What is it like being a woman in a favela?
Being a woman in a favela means a lot of struggle. The reality for most favela women is a life of much effort, work and care. Care of the house, care of the children and care of the whole community. I like to say that, in the favela, every mother is the mother of all. Her care goes beyond her gate to the streets and her neighbours. Being a woman in a favela often means not having access to basic rights or to a job. Most entrepreneurs in a favela are women, women who reinvent themselves all the time to put food on their family’s table.
What are the main challenges, especially in relation to the education of young girls?
The greatest challenge is to show them another way to live well. There are different realities so the focus changes often, and many girls stray from the path because there is a lot of seduction on the outside and it is so easy. But our struggle, in the projects, is increasingly to share knowledge with all who participate in an affectionate and respectful way.
Do you have a role model? Tell us about them and why you admire them.
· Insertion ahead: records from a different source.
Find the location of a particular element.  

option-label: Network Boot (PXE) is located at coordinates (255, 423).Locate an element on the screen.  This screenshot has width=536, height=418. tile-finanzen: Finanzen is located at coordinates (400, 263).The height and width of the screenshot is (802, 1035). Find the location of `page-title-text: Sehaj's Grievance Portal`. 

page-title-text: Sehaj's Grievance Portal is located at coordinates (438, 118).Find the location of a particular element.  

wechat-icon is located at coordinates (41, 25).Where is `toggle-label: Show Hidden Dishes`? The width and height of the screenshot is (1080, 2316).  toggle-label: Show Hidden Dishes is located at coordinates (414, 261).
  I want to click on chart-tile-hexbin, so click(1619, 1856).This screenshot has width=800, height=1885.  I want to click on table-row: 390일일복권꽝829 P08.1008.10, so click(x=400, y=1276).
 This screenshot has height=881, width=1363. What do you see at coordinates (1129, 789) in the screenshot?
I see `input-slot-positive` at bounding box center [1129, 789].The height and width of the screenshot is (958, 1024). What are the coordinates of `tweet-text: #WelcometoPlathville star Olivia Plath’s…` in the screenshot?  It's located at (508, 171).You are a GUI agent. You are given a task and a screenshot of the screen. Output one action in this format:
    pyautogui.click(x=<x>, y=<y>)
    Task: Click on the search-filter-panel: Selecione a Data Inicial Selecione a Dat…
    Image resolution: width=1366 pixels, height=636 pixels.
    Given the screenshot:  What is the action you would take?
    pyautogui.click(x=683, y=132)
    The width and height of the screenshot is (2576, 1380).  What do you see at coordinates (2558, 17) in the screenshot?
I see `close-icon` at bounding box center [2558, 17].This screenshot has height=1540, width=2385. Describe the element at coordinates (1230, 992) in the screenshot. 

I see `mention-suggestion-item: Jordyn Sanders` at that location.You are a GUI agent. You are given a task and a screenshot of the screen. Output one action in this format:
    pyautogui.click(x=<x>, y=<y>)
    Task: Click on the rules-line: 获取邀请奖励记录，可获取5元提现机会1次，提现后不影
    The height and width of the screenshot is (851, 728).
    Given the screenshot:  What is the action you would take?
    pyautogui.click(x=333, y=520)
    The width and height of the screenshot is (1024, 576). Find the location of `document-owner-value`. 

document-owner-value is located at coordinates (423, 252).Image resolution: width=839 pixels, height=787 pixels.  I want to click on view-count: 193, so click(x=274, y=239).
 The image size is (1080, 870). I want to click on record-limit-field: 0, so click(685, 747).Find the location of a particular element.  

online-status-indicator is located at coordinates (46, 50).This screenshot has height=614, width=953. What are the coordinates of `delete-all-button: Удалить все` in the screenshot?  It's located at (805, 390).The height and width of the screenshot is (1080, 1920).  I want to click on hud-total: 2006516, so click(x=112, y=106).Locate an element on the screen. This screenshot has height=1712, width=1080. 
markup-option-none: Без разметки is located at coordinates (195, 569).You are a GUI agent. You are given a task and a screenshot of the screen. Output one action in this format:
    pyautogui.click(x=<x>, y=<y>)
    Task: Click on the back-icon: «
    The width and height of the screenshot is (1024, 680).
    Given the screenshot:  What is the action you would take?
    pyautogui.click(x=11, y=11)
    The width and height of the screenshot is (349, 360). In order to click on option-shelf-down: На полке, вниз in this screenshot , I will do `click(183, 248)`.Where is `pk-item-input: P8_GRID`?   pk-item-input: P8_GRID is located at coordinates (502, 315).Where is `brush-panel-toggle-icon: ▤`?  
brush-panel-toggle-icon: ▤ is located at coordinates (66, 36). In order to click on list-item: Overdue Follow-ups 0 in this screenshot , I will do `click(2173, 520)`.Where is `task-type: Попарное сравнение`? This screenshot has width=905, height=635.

Yes, I do. My mother is a person whom I admire greatly. Her name is Eleni. She is one of the people who move the projects along and is responsible for part of the production. She has lived in Vila Kennedy all her life, was brought up in the Manilha area, and has worked since she was 12 in the houses of rich women, a reality totally different from hers. My mother was a child who worked hard, and this is a reality that I want to fight so that it doesn’t happen to the girls in the projects, even though some of them already have to work. I want to expand these projects so that, in the future, we can provide the support these girls need to seek another path.